Allen,

How is compliance testing going to handle this issue for software (versus hardware) writes to *tval CSRs?  For example, when software writes stval with an address, how is the validity judged?  Is it based on S-mode and satp.MODE, or on the state of the current privilege and translation modes?  Similarly, what happens when HS-mode writes vstval?

This is further ambiguity in the Priv spec that needs to be resolved - possibly (?) by you proposing a behavior that compliance will test for and thus require of any compliant implementations (and which the arch spec would then need to incorporate).  I suspect there is no great answer; each has its own ugly points for software and/or for hardware.

Or should the specified behavior for software writes simply be that the written value is always treated as if valid, i.e store the low N bits in the storage flops and set the special N+1 flop as sign-extension of the low N bits?  Or that hardware checks whether written bits [63:N] are sign-extension of the low N bits?  Both of these have their own uglinesses, and both would be wrong for Bare and M modes.

Greg

On Sun, Jun 14, 2020 at 2:39 PM Allen Baum <allen.baum@...> wrote:

When address-related exceptions occur, the xTVAL CSR is written with the faulting effective address.  However, the spec also says:

  Implementations may convert some invalid address patterns into other invalid addresses prior to writing them to xTVAL.
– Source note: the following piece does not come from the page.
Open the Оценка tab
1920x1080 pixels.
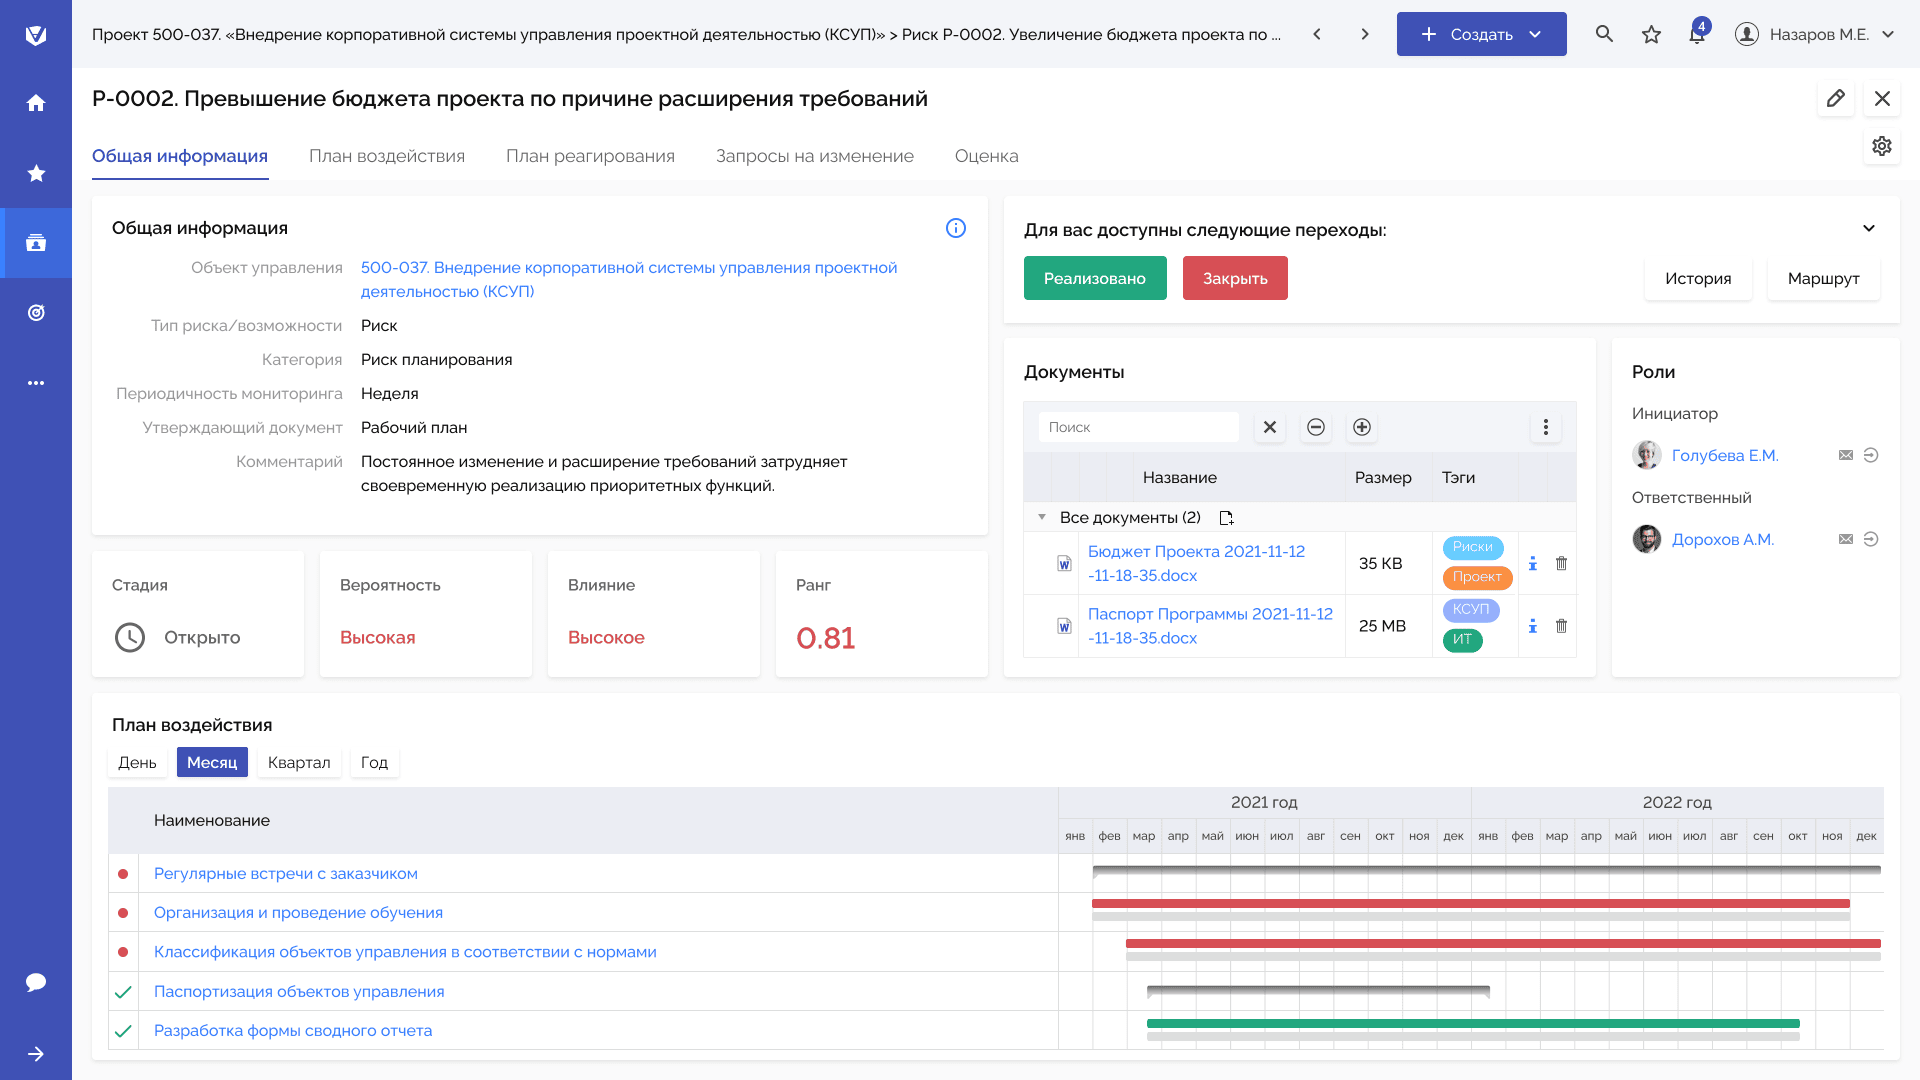[x=986, y=156]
The purpose of this statement is to allow implementations to reduce the number of xTVAL storage bits when addresses are smaller than XLEN.  (If your implementation implements all XLEN bits of mtval, this point is moot, and you can skip to the last paragraph.)

We propose to constrain this behavior to simplify the task of compliance-testing the xTVAL registers.  In particular, allowing implementations to arbitrarily convert any invalid address to any other invalid address is impractical to test.
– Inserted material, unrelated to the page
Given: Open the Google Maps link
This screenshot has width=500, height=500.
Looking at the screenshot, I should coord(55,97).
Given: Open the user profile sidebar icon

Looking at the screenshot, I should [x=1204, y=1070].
Some implementations, including the Rocket core, make xTVAL a two's complement value that's just 1-bit wider than the largest virtual address.  This allows xTVAL to represent all valid virtual addresses with the minimal number of physical storage bits, yet still allows it to distinguish properly sign-extended VAs from improperly sign-extended VAs.  

The scheme replaces improperly sign-extended bits with the inverse of a properly signed address[VA] bit. Or (in pseudo code):

  xTVAL[XLEN-1:VASIZE] = (address[XLEN-1:VASIZE] == sign_extend( address[VASIZE-1]))

    ?    sign_extend(address[VASIZE-1]

    :   ~sign_extend(address[VASIZE-1]; 

 The effect of this scheme is that valid virtual addresses are always preserved, whereas invalid virtual addresses always remain invalid, even though their MSBs are discarded.

We are proposing to restrict xTVAL implementations with fewer than XLEN physical storage bits to support only this invalid address conversion scheme.

-->   If your implementation conforms to this scheme, or if your xTVAL register can represent all XLEN bits unconditionally,  please select (reply with X following) "Yes."  

-->  If your implementation doesn't conform to this scheme, but still conforms to the ISA spec, please select (reply with X following) "No", and carefully explain in the comments field how your implementation recodes invalid addresses.  

"No" responses without a sufficient explanation in the comments will not be considered.

Yes: ___ (our implementation conforms to this constraint or implements XLEN bits)

No:  ___ (our implementation is ISA compliant but doesn't conform to this constraint)

Comment (if you select "no" above):